This allows full-speed operation with a much smaller cache than a traditional full-time instruction
cache.
Smart cache[edit]
Smart cache is a level 2 or level 3 caching method for multiple execution cores, developed
by Intel.
Smart Cache shares the actual cache memory between the cores of a multi-core processor. In
comparison to a dedicated per-core cache, the overall cache miss rate decreases when not all
cores need equal parts of the cache space. Consequently, a single core can use the full level 2
or level 3 cache, if the other cores are inactive.[36] Furthermore, the shared cache makes it faster
to share memory among different execution cores.[37]
Multi-level caches[edit]
See also: Cache hierarchy
Another issue is the fundamental tradeoff between cache latency and hit rate. Larger caches
have better hit rates but longer latency. To address this tradeoff, many computers use multiple
levels of cache, with small fast caches backed up by larger, slower caches. Multi-level caches
generally operate by checking the fastest, level 1 (L1) cache first; if it hits, the processor
proceeds at high speed. If that smaller cache misses, the next fastest cache (level 2, L2) is
checked, and so on, before accessing external memory.
As the latency difference between main memory and the fastest cache has become larger, some
processors have begun to utilize as many as three levels of on-chip cache. Price-sensitive
designs used this to pull the entire cache hierarchy on-chip, but by the 2010s some of the
highest-performance designs returned to having large off-chip caches, which is often
implemented in eDRAM and mounted on a multi-chip module, as a fourth cache level. In rare
cases, as in latest IBM mainframe CPU, IBM z15 from 2019, all levels down to L1 are
implemented by eDRAM, replacing SRAM entirely (for caches, i.g. it's still used for registers) for
128 KiB L1 for instructions and for data, or combined 256 KiB.
The benefits of L3 and L4 caches depend on the application's access patterns. Examples of
products incorporating L3 and L4 caches include the following:

 Alpha 21164 (1995) has 1 to 64 MB off-chip L3 cache.


 IBM POWER4 (2001) has off-chip L3 caches of 32 MB per processor, shared among several
processors.
 Itanium 2 (2003) has a 6 MB unified level 3 (L3) cache on-die; the Itanium 2 (2003) MX 2
module incorporates two Itanium 2 processors along with a shared 64 MB L4 cache on
a multi-chip module that was pin compatible with a Madison processor.
 Intel's Xeon MP product codenamed "Tulsa" (2006) features 16 MB of on-die L3 cache
shared between two processor cores.
 AMD Phenom II (2008) has up to 6 MB on-die unified L3 cache.

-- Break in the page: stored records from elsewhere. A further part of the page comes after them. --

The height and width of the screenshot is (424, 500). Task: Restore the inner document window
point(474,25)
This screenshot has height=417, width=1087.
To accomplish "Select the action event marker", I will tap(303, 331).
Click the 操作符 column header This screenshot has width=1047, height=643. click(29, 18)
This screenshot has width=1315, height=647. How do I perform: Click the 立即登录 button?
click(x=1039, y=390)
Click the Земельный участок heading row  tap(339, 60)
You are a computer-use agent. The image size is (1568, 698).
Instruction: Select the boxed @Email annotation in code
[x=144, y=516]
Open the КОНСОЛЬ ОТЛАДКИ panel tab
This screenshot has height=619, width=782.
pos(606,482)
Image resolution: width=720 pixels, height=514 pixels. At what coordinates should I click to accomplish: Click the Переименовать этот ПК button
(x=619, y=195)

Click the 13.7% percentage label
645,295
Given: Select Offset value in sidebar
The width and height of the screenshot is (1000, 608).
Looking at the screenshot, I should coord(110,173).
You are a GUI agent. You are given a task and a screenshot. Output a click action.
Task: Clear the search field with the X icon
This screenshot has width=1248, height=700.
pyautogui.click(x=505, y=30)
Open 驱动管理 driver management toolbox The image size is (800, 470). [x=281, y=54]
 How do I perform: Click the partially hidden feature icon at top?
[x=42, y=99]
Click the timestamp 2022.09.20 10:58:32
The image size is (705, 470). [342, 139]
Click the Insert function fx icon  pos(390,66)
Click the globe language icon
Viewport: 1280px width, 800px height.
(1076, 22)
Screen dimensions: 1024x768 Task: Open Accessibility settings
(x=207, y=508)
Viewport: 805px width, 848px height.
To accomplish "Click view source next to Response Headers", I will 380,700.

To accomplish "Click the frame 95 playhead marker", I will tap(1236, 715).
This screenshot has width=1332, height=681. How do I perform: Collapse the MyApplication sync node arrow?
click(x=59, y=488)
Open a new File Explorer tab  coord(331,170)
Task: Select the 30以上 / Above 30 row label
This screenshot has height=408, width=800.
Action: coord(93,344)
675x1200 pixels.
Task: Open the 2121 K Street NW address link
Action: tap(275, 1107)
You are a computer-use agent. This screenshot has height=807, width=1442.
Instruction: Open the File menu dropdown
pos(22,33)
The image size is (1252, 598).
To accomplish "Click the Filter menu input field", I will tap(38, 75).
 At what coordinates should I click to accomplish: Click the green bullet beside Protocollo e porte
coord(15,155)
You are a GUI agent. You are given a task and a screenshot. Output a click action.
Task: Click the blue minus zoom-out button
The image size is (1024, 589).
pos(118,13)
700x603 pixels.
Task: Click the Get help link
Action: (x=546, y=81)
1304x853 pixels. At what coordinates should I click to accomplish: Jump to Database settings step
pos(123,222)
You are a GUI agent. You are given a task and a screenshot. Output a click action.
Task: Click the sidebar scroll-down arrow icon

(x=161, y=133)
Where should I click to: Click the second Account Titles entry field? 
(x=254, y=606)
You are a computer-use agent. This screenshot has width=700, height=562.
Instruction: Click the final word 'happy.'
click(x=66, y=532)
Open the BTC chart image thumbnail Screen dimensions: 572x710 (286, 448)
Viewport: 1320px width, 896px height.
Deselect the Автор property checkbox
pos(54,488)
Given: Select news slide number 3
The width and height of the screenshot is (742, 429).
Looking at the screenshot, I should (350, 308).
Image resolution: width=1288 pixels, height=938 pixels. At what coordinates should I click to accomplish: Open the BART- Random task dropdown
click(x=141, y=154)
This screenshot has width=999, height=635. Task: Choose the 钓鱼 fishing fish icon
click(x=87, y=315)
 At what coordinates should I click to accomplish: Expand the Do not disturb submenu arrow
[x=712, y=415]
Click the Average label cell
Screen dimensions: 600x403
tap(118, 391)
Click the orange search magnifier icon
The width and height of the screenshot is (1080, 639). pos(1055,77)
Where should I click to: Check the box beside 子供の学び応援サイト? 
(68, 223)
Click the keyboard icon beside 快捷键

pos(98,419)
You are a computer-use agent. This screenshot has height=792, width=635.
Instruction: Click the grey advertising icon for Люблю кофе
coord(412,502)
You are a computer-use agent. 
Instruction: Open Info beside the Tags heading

 Intel Core i7 (2008) has an 8 MB on-die unified L3 cache that is inclusive, shared by all
cores.
 Intel Haswell CPUs with integrated Intel Iris Pro Graphics have 128 MB of eDRAM acting
essentially as an L4 cache.[38]
Finally, at the other end of the memory hierarchy, the CPU register file itself can be considered
the smallest, fastest cache in the system, with the special characteristic that it is scheduled in
software—typically by a compiler, as it allocates registers to hold values retrieved from main
memory for, as an example, loop nest optimization. However, with register renaming most
compiler register assignments are reallocated dynamically by hardware at runtime into a register
bank, allowing the CPU to break false data dependencies and thus easing pipeline hazards.
Register files sometimes also have hierarchy: The Cray-1 (circa 1976) had eight address "A"
and eight scalar data "S" registers that were generally usable. There was also a set of 64
address "B" and 64 scalar data "T" registers that took longer to access, but were faster than
main memory. The "B" and "T" registers were provided because the Cray-1 did not have a data
cache. (The Cray-1 did, however, have an instruction cache.)
Multi-core chips[edit]
When considering a chip with multiple cores, there is a question of whether the caches should
be shared or local to each core. Implementing shared cache inevitably introduces more wiring
and complexity. But then, having one cache per chip, rather than core, greatly reduces the
amount of space needed, and thus one can include a larger cache.
Typically, sharing the L1 cache is undesirable because the resulting increase in latency would
make each core run considerably slower than a single-core chip. However, for the highest-level
cache, the last one called before accessing memory, having a global cache is desirable for
several reasons, such as allowing a single core to use the whole cache, reducing data
redundancy by making it possible for different processes or threads to share cached data, and
reducing the complexity of utilized cache coherency protocols.[39] For example, an eight-core chip
with three levels may include an L1 cache for each core, one intermediate L2 cache for each
pair of cores, and one L3 cache shared between all cores.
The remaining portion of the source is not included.